WHAT YOU NEED TO DO:
Retype everything in the listing below, from the line containing "You are a GUI" down to the end of the listing, leaving out the pictures.

begin INFORMATION PROVIDED

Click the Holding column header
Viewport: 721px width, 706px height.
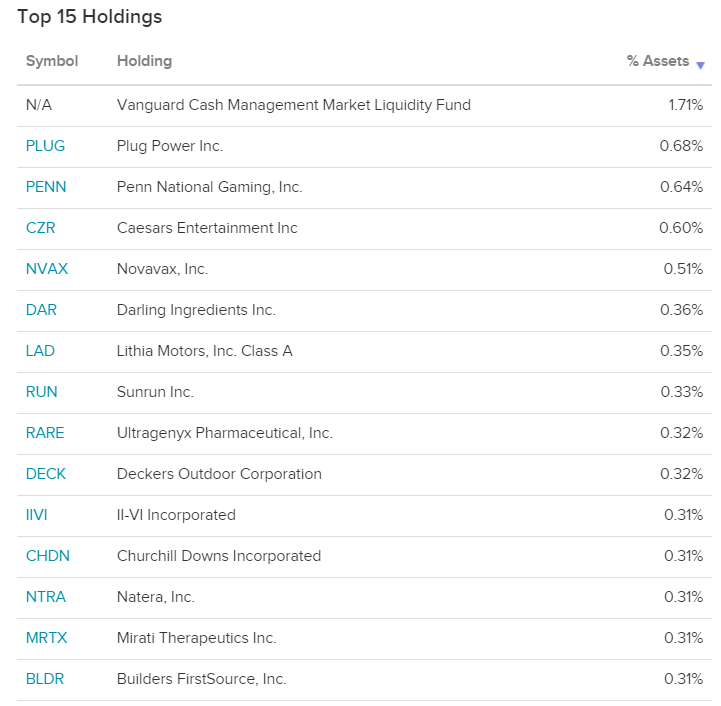(144, 61)
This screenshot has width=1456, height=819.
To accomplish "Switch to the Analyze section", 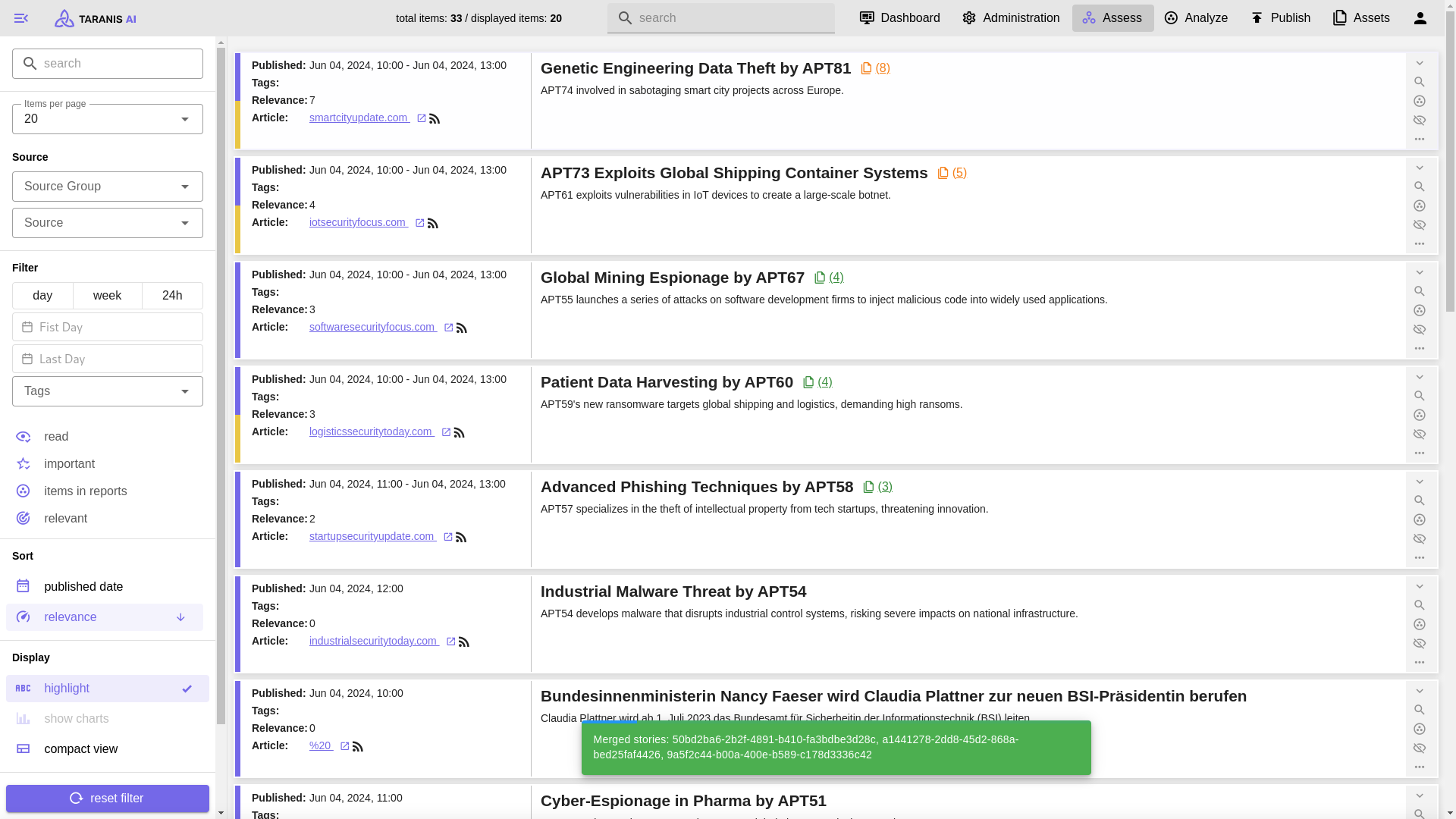I will 1197,17.
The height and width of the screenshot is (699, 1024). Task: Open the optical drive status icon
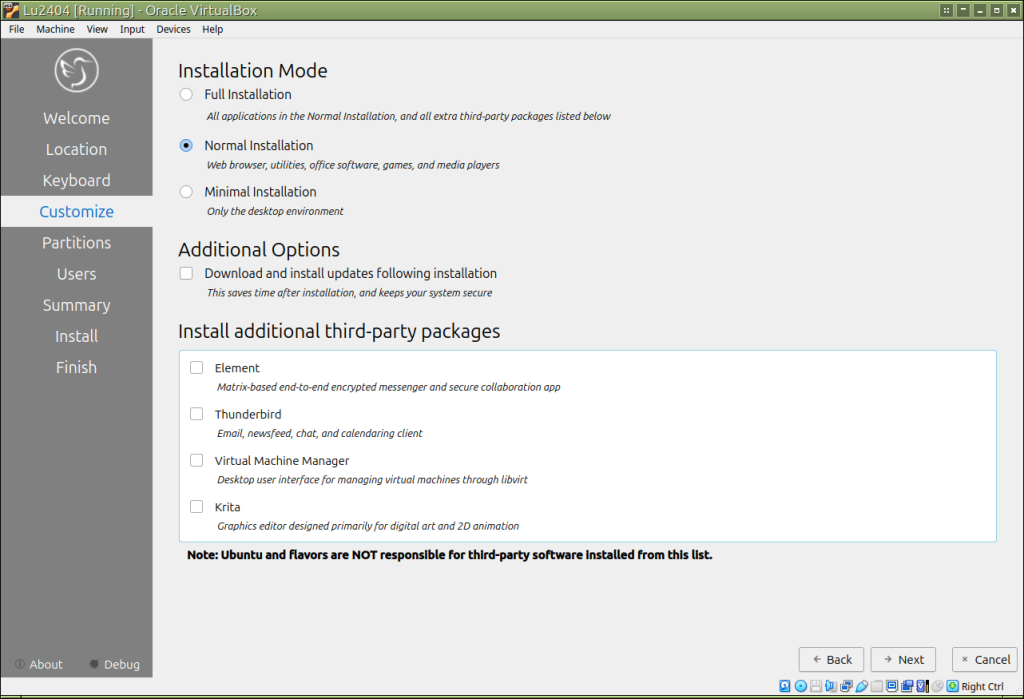801,686
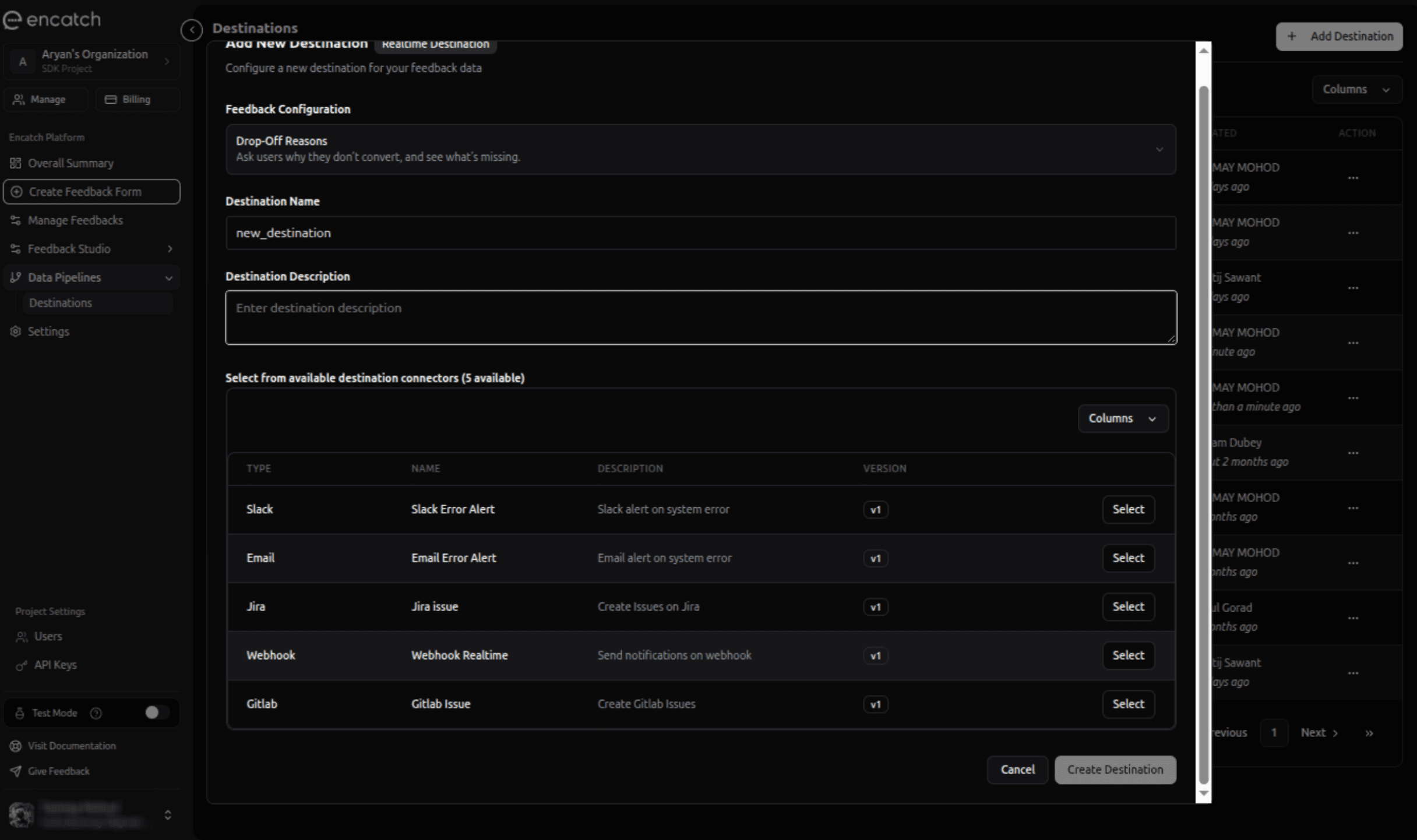The image size is (1417, 840).
Task: Open Overall Summary from the sidebar
Action: coord(70,163)
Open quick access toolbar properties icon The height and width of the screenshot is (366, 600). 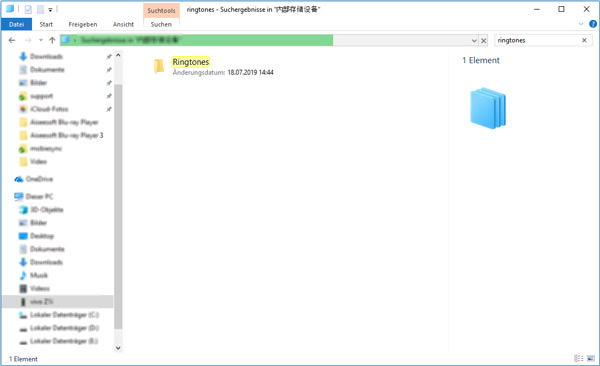click(28, 9)
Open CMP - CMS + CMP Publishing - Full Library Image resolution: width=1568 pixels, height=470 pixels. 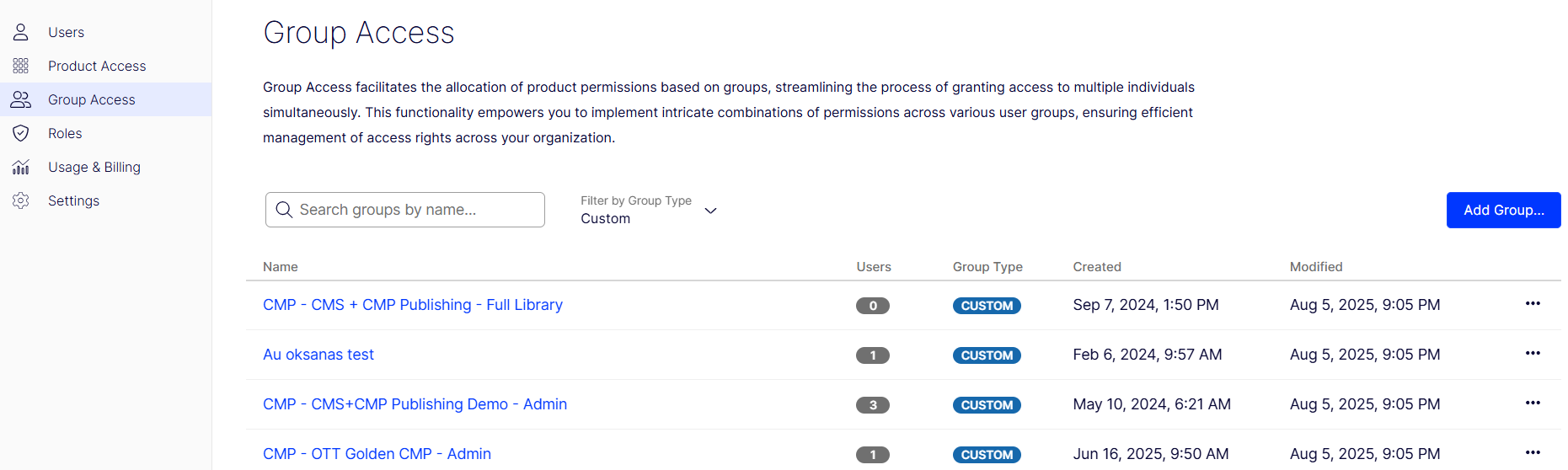point(412,305)
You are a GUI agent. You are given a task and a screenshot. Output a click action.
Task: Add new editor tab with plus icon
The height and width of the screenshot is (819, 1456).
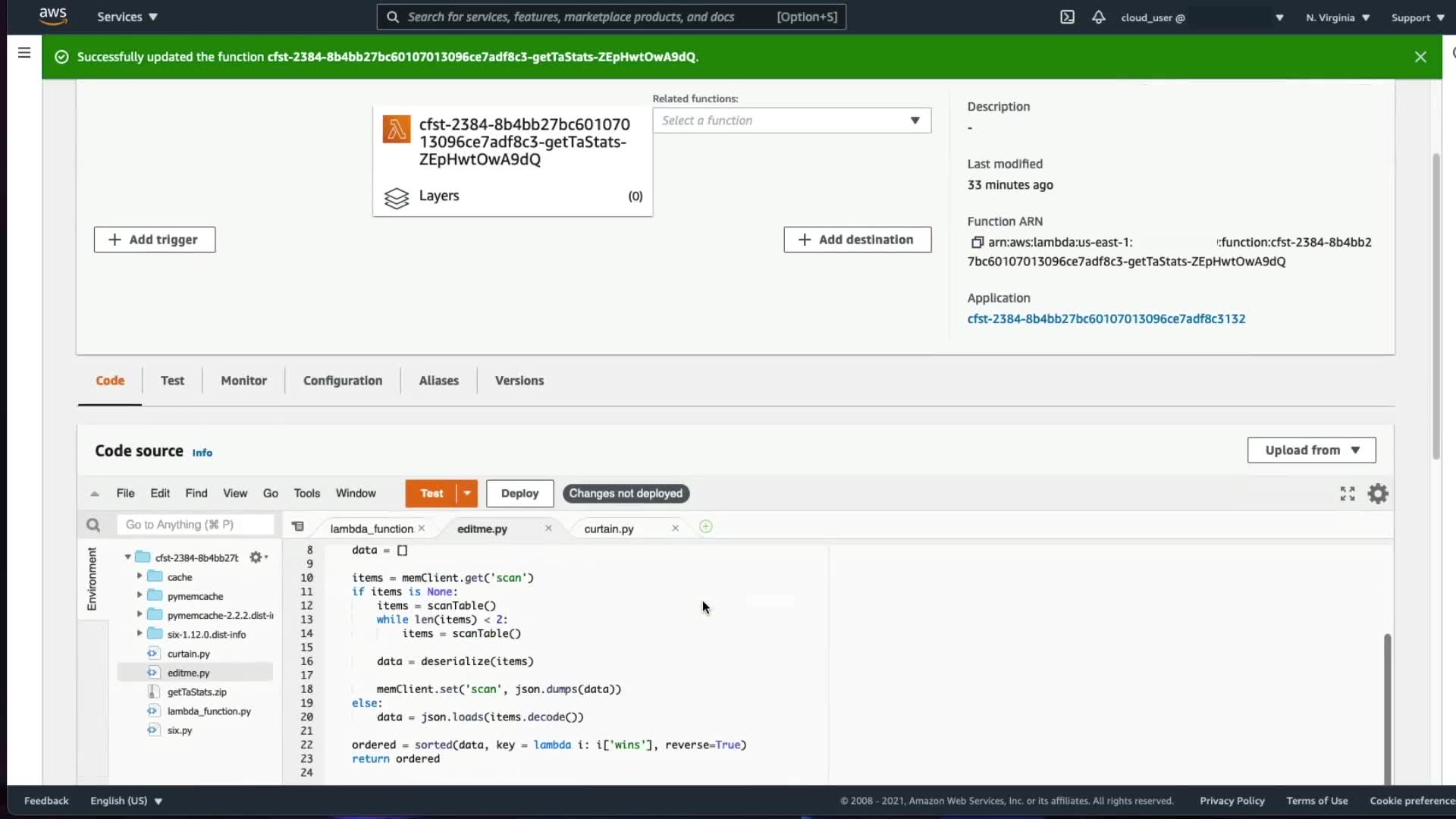click(x=705, y=527)
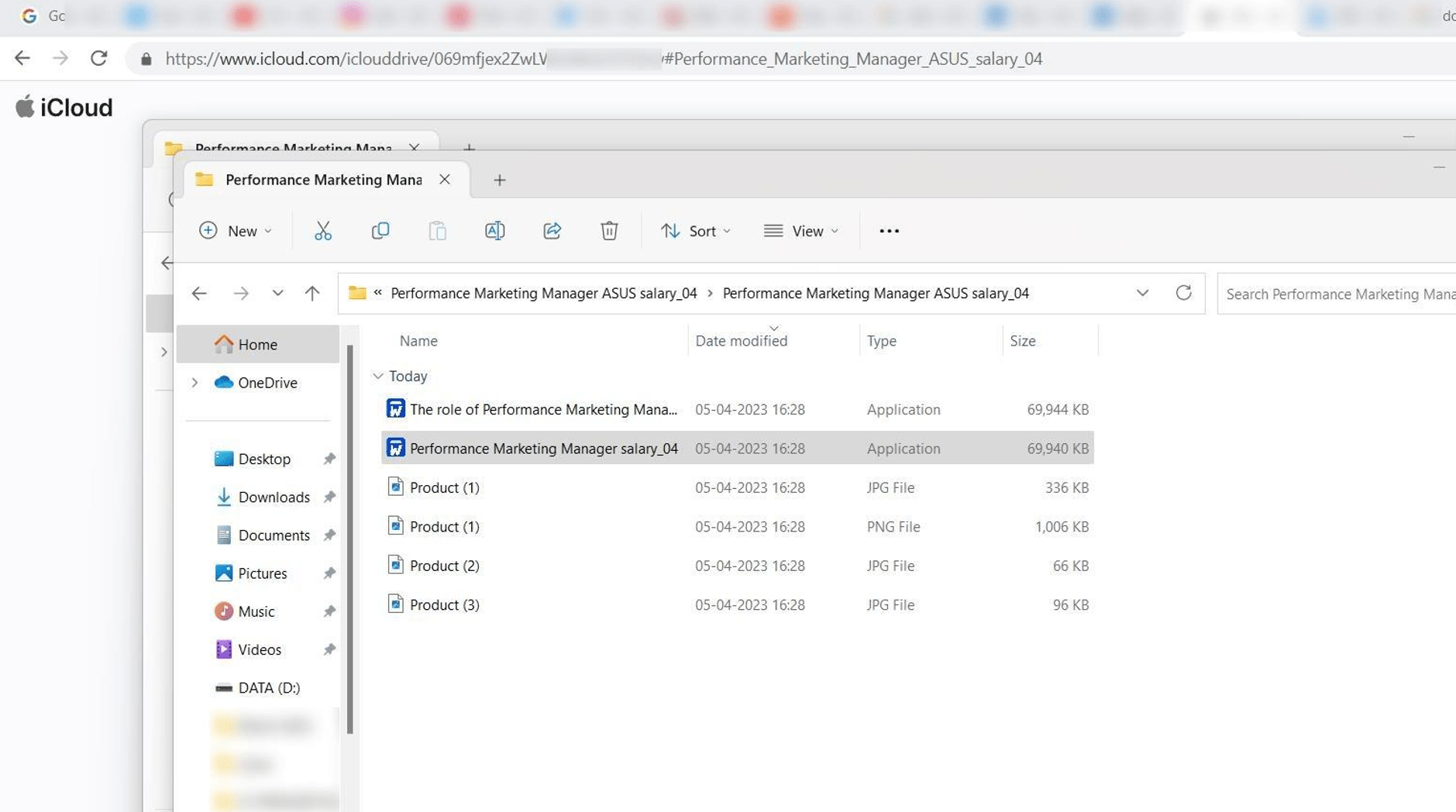This screenshot has height=812, width=1456.
Task: Copy the selected item with Copy icon
Action: 380,230
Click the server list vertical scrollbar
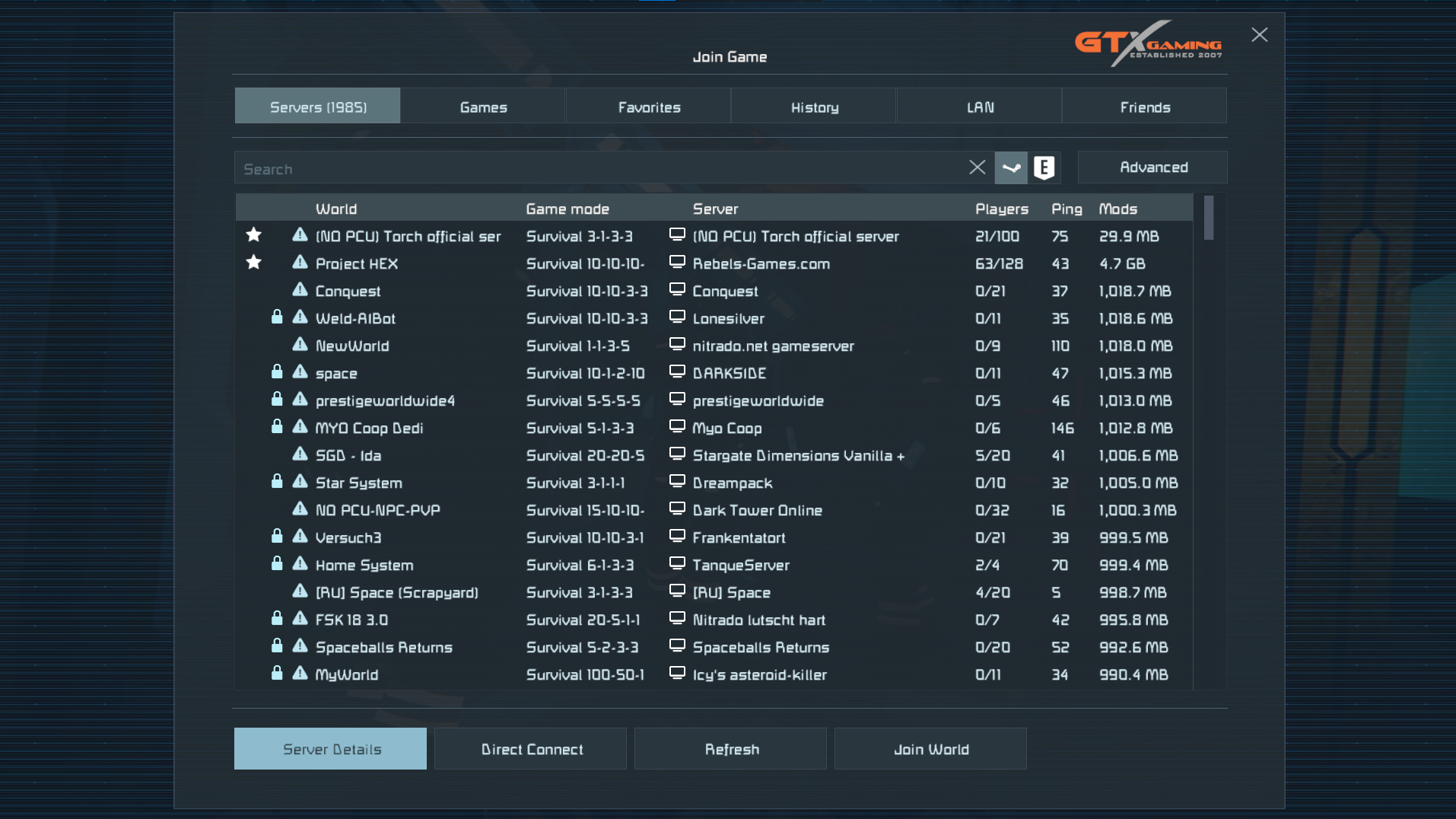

end INFORMATION PROVIDED

TASK SOLUTION:
You are a GUI agent. You are given a task and a screenshot. Output a click action.
Task: Add new editor tab with plus icon
The height and width of the screenshot is (819, 1456).
click(x=705, y=527)
This screenshot has height=812, width=1456.
Task: Copy the selected item with Copy icon
Action: 380,230
Click the server list vertical scrollbar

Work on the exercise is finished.